Environmental report released for Strawberry housing project
January 2, 2026

A long-anticipated final environmental impact report for a controversial housing proposal in Strawberry has been released for public comment.
The report examined the application by North Coast Land Holdings to build a residential care center with 150 apartments for seniors and an additional 337 dwellings. The property is the former site of the Golden Gate Baptist Theological Seminary.
It’s been 15 months since the Marin County Planning Commission held a public hearing on the draft version of the report.
“It’s moved extremely slowly,” said Don Dickenson, who was a member of the commission when the review was last discussed in September 2024. “At the time, we were told the final EIR would be coming back to the commission for comments in early 2025.”
The 684-page final report, which responds to 160 public comments, is laced with citations from court cases supporting its reasoning.
“There were a large number of comments on the draft EIR, so it’s taken some time to prepare responses,” said Sarah Jones, director of Marin County Community Development Agency.

Michael Gallagher, president of the Seminary Neighborhood Association, said his group is “considering litigation to force a re-do of the EIR.”
“The final EIR has many defects,” he said.
The Seminary Neighborhood Association has two chief objections to the report. First, the association says the report it fails to analyze the developer’s educational plans for the site. North Coast maintains that it is entitled to operate a 1,000-student college on the 126-acre site.
“We support much about North Coast’s proposal to develop housing,” Gallagher said, “but it continues to be unacceptable that a smaller, self-contained, school still has not been analyzed.”

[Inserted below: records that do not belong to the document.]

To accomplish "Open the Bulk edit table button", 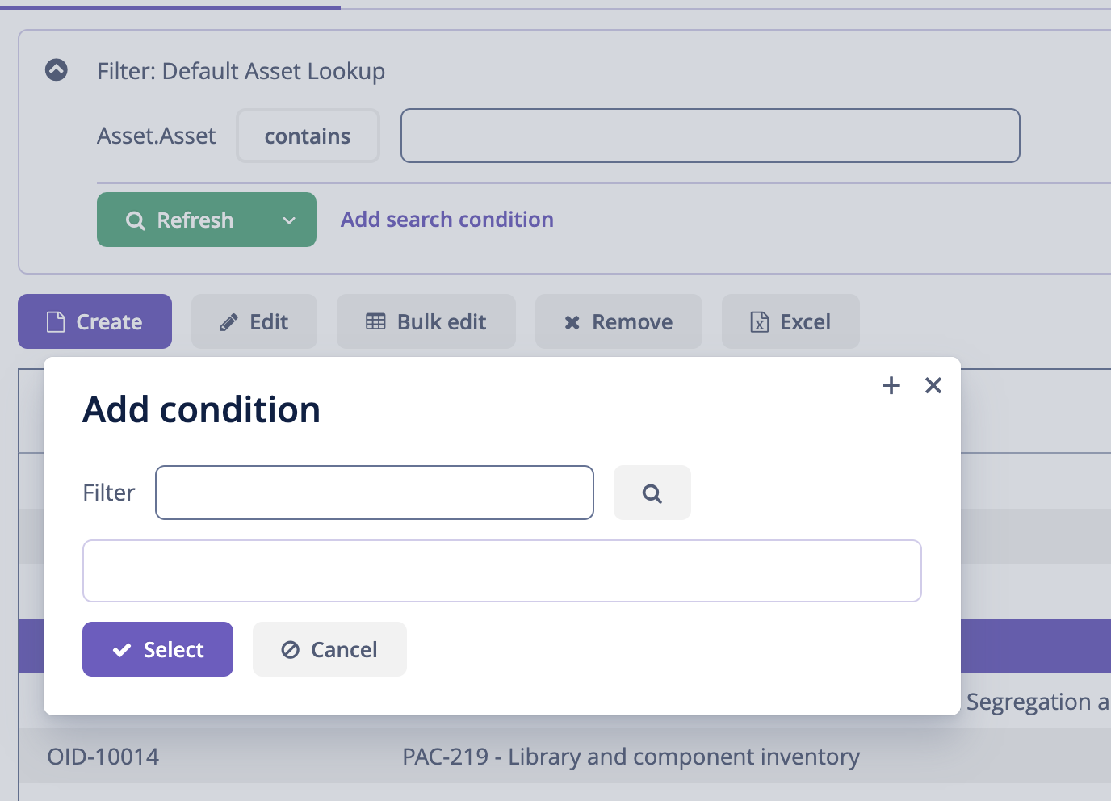I will [426, 321].

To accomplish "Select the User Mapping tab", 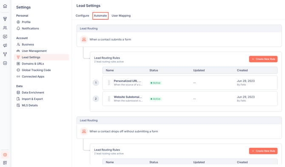I will pos(121,16).
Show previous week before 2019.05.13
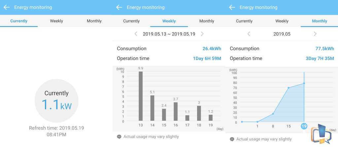Image resolution: width=338 pixels, height=147 pixels. (136, 34)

Charles Goodyear, a representative of North Coast Land Holdings, wrote in an email, “As we have said previously, North Coast intends to locate a graduate-level academic institution at the Seminary, with some portion of faculty and students residing at the property. North Coast is not seeking a commuter school to occupy the site.”

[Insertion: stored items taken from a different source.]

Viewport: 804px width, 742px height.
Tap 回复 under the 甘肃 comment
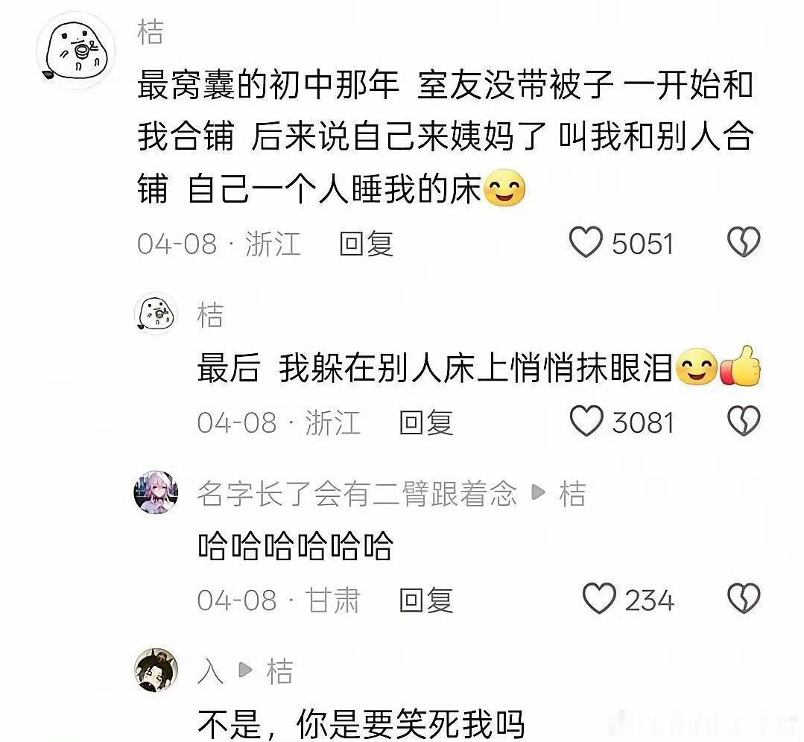click(x=426, y=600)
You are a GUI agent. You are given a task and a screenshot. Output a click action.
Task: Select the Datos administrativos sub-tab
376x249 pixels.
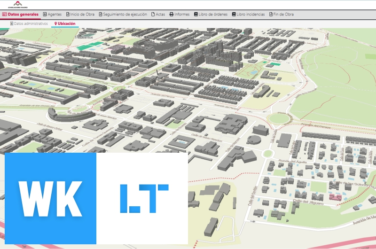[x=29, y=23]
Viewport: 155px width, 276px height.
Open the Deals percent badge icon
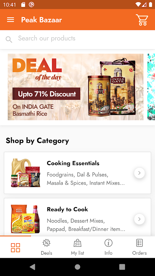(47, 243)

The association also asserts that the environmental report neglected to analyze a viable alternative, a proposal generated in 2019 by a community group in consultation with North Coast.

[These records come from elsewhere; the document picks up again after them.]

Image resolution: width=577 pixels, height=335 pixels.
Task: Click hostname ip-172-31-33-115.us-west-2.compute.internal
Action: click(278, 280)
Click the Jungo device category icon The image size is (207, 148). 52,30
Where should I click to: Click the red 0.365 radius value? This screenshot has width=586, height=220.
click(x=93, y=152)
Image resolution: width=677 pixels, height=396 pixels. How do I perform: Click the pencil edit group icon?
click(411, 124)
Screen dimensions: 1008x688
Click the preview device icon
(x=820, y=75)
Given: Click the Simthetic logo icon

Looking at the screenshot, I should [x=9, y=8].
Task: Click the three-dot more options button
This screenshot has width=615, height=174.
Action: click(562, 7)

“Despite many public comments calling for analysis of the ‘Seminary Tomorrow’ alternative, the county did not do it,” Gallagher said.

The association disputes the developer’s claim that a conditional use permit, granted to the former owner of the property in 1953, gives it permission for a campus with up to 1,000 students. Riley Hurd, the association’s attorney, has asserted that the conditional use permit became void following the creation of a master plan for the site that was approved by county supervisors in 1984 and has since expired.
Dickenson, who was a county planner at the time, has said he agrees with that assessment.
Dickenson said that when the 1984 master plan was written, the Southern Baptist Convention chose to sell off parts of the seminary property for private residential development and use the money for projects in Southern California instead. Dickenson said the assumption was that the master plan was replacing the conditional use permit.
According the final environmental impact report, however, questions about the validity of the conditional use permit “pertain to land use and operational conditions, not environmental protection under the California Environmental Quality Act.”
“To the extent resolution of these questions becomes necessary, this would occur outside of the purview and process of CEQA,” it says.
Jones said, “The school is not part of the applicant’s proposal. For that reason we have no basis to analyze it. Even though it exists on the property, it’s not part of this project.”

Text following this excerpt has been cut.